╭─ DATA EXTRACTS

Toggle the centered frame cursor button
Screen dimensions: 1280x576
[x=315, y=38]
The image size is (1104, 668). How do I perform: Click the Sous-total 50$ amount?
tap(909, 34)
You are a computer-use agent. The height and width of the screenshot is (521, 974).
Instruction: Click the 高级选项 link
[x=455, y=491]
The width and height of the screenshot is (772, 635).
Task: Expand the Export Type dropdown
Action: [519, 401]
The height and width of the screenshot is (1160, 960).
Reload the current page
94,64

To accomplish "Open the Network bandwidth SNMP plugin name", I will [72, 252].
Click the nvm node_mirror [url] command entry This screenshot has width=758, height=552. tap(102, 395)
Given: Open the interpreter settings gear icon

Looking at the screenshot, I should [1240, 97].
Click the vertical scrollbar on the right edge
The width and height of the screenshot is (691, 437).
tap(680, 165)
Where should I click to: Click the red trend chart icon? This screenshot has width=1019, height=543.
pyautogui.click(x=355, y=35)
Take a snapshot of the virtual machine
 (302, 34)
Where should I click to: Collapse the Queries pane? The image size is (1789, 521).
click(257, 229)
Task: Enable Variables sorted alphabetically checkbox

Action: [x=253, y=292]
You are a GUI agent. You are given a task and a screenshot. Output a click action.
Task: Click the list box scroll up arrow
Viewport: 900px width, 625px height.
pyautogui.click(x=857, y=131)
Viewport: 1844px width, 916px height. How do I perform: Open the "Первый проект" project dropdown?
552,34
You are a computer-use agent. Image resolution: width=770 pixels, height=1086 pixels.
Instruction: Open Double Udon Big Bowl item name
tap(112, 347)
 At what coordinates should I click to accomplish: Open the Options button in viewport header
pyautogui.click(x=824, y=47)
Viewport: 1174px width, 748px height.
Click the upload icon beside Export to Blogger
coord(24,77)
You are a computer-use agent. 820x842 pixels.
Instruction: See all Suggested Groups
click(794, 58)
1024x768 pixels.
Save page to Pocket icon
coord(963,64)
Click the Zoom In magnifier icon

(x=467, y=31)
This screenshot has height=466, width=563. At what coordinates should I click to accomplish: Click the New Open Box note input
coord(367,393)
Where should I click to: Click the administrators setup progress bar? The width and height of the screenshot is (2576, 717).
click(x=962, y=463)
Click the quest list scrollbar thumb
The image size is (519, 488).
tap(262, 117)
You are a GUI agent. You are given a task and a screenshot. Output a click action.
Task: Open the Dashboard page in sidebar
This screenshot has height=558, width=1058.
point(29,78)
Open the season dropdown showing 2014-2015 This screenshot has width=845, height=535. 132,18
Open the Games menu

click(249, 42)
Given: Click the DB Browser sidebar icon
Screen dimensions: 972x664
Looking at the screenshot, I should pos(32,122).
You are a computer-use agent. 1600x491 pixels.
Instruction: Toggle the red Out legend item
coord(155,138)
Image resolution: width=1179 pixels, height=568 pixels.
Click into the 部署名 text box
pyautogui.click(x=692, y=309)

╰─

WHAT YOU WILL DO: What you should output is every line of the records above, from the first through the line containing "You are a computer-use agent. The", unchanged.

YOUR RESPONSE:
Toggle the centered frame cursor button
Screen dimensions: 1280x576
[x=315, y=38]
The image size is (1104, 668). How do I perform: Click the Sous-total 50$ amount?
tap(909, 34)
You are a computer-use agent. The height and width of the screenshot is (521, 974).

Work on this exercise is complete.